While I was a mess for the first few months after he was gone, there was still something about it all that seemed unreal. Now that two years have passed, I’ve mostly accepted it. But I still have unexpected moments of grief that hurt almost as much as they did at the beginning. They’re more like a dull ache than a sharp pain now, but they stop me in my tracks nonetheless. And I never know when it will happen — it could be triggered by something I know he would find funny, but can no longer share with him. It could be from hearing a song from our childhood that I can picture him humming along to.
I miss his stories about something random that happened a long time ago, that I would never have known about. I’ve realized that my grief is not just from losing my brother, but also losing parts of myself that only he remembered.

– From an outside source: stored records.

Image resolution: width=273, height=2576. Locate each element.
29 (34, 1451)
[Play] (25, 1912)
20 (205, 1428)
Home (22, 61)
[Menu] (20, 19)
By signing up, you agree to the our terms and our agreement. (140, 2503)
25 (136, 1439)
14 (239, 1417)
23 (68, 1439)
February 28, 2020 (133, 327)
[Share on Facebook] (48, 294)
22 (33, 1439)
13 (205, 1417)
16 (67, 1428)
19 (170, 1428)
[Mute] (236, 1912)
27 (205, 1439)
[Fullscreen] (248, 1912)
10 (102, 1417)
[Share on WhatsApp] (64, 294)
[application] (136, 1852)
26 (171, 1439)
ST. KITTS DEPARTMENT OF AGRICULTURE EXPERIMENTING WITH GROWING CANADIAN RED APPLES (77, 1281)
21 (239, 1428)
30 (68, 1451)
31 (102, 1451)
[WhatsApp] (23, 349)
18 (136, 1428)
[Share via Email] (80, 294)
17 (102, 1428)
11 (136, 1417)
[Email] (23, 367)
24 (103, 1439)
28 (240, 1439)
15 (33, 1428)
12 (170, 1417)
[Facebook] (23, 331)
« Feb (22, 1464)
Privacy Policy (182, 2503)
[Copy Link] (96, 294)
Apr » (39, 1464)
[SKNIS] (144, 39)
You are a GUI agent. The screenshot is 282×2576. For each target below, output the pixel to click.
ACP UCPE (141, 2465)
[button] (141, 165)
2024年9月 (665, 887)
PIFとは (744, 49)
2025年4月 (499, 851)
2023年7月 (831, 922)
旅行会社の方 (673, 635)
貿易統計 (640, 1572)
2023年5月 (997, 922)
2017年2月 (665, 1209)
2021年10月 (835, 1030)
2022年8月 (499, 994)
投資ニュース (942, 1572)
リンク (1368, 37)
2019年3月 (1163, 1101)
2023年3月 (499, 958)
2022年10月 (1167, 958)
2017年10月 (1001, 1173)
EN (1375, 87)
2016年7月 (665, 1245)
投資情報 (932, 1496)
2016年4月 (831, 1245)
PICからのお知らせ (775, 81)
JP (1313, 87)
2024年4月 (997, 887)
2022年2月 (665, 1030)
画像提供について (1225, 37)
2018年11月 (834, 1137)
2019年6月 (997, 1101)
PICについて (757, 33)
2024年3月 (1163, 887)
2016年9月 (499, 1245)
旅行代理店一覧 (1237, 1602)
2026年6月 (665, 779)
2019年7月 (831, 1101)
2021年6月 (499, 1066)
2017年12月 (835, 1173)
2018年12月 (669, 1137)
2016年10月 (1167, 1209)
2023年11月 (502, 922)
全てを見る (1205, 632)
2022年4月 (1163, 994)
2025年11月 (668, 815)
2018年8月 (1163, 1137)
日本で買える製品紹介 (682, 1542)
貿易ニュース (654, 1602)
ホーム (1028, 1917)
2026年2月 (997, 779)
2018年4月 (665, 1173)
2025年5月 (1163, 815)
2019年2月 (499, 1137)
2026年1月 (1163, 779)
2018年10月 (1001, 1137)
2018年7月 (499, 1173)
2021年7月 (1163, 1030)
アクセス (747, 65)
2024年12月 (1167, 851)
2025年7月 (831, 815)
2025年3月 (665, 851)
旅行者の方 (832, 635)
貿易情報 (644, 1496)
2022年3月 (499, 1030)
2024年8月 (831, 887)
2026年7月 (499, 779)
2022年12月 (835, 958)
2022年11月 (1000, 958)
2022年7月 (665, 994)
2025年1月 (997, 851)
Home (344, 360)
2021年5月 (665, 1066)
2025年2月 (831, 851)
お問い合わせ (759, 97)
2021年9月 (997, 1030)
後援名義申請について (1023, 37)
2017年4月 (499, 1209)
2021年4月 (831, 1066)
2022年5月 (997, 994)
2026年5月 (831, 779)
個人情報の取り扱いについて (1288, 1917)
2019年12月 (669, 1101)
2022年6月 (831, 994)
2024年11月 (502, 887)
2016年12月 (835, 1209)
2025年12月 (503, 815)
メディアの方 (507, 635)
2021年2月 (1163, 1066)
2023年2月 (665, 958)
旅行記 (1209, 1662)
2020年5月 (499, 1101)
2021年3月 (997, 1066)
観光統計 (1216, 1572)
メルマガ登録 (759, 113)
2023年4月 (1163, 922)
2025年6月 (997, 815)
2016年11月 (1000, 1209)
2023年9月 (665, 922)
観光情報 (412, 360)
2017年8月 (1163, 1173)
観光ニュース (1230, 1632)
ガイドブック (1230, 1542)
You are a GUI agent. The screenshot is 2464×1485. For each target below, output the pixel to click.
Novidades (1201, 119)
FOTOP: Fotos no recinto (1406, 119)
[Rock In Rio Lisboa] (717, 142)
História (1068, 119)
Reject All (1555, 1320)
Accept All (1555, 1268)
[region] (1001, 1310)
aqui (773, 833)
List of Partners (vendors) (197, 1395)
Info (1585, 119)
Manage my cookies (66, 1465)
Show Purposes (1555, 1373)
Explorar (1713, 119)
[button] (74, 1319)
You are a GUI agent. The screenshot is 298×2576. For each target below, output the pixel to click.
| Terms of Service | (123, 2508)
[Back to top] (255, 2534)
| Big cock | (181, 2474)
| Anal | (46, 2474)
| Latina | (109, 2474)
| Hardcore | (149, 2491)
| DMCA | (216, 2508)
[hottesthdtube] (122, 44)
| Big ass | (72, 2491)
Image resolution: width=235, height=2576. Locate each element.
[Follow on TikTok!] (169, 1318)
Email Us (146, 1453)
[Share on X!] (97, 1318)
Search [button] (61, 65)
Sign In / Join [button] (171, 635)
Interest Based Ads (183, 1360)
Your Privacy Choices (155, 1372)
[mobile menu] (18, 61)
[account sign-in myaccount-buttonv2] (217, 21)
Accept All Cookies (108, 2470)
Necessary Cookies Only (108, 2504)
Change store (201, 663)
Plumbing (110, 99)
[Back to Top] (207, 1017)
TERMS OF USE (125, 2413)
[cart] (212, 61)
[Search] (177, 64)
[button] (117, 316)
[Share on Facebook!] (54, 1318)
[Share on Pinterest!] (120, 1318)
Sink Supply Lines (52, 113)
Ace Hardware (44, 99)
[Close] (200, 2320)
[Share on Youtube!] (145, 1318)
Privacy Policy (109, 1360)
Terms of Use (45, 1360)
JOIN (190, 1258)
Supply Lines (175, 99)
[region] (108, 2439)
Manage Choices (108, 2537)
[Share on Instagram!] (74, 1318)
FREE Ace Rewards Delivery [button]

I have no one to verify the details of our antics as young kids, or to bring up those embarrassing moments I’d long tucked away. He was part of my reality, for better or for worse, and his absence has left empty spaces where there once were footnotes.

My brother was never really one to complain to me about life. He had a “stoic” style — more accurately, if I brought something up he didn’t like, he changed the channel. I vividly remember him as a kid crying in the movie theatre (or maybe it was a drive-in?) when Superman lost his powers, but these moments of raw emotion were rare for him as an adult. I admired him for that in a way, as I was never one that could hide how I was feeling very well. He only opened the book for a select few, and I’d like to think I was one of them.
Soon I will age beyond my brother’s age when he passed. But he will always be my big brother, and I will always be the one clinging to his every word, even though I just have to imagine what he’d say now. I picture us running through a field as kids, me lagging behind, but trying hard to catch up. He was always one step ahead of me, and he always will be.